To study the severity of the disease in relation to the risk of hospitalization, cases were defined as patients admitted to any SERGAS hospital for COVID-19, with polymerase chain reaction (PCR) test confirmation, during the period between the outbreak of the pandemic and December 31, 2020, both inclusive. The time between the date of a positive PCR test and hospitalization21 was set at a maximum of 10 days, to exclude possible cases that might have been admitted for reasons other than COVID-19 infection. To improve the efficiency of our analysis of the risk of hospitalization, controls were randomly selected and matched with cases by age, sex, and primary care center. Up to 20 controls were selected for each case.

To assess disease severity in relation to mortality, a case was defined as any person who died during hospital admission with a confirmed COVID-19 positive PCR test in 2020. Controls were the same persons as those used to assess the risk of hospitalization for COVID-19.

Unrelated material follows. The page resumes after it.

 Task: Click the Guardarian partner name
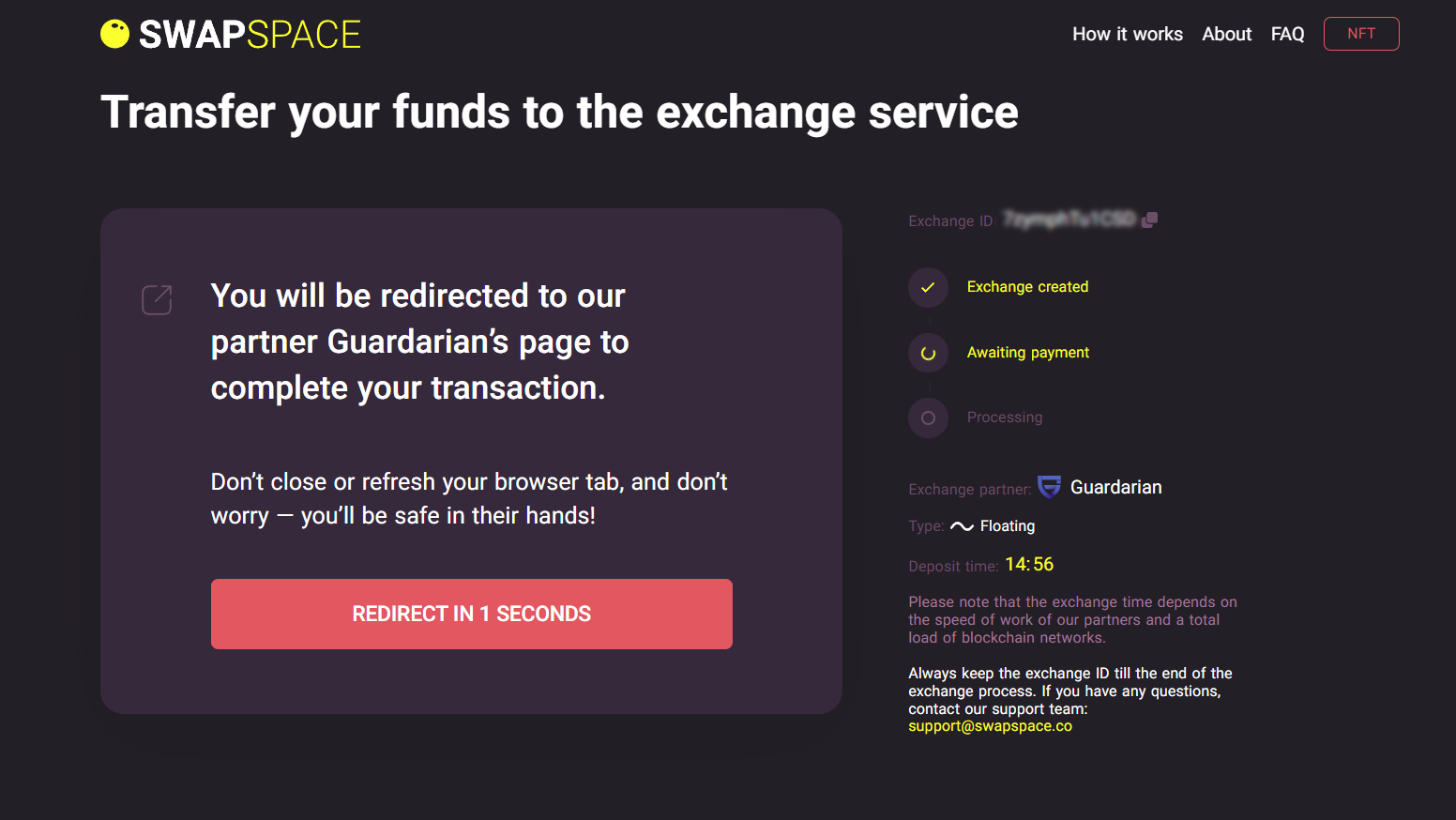[1116, 487]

To assess susceptibility, a case was defined as any person diagnosed with COVID-19 confirmed by a positive PCR test test (hospitalized and nonhospitalized) during the study period.21 As controls, we used the same persons as those used to assess the risk of hospitalization, characterized by the absence of a history of a positive PCR test.

To assess progression to severe COVID-19, a case was defined as any person hospitalized for COVID-19 confirmed by a positive PCR test test in 2020 (hospitalized and nonhospitalized), and controls consisted of all patients with a confirmed COVID-19 positive PCR test not hospitalized in 2020. In this model, the cases were not matched with controls.

Ethical aspects

The study was approved by the Galician Clinical Research Ethics Comittee (Comité de Ética de Investigación de Galicia, reference 2020/349), certified by the Spanish Agency for Medicines and Medical Devices (AEMPS), and conducted in accordance with the principles of the Declaration of Helsinki and current legislation on biomedical research. The study protocol is registered in the EU Electronic Register of Post-Authorisation Studies.22 Automated data extraction was performed and anonymized to ensure that the participants concerned could not be identified and consequently it was not necessary to obtain informed consent from the participants.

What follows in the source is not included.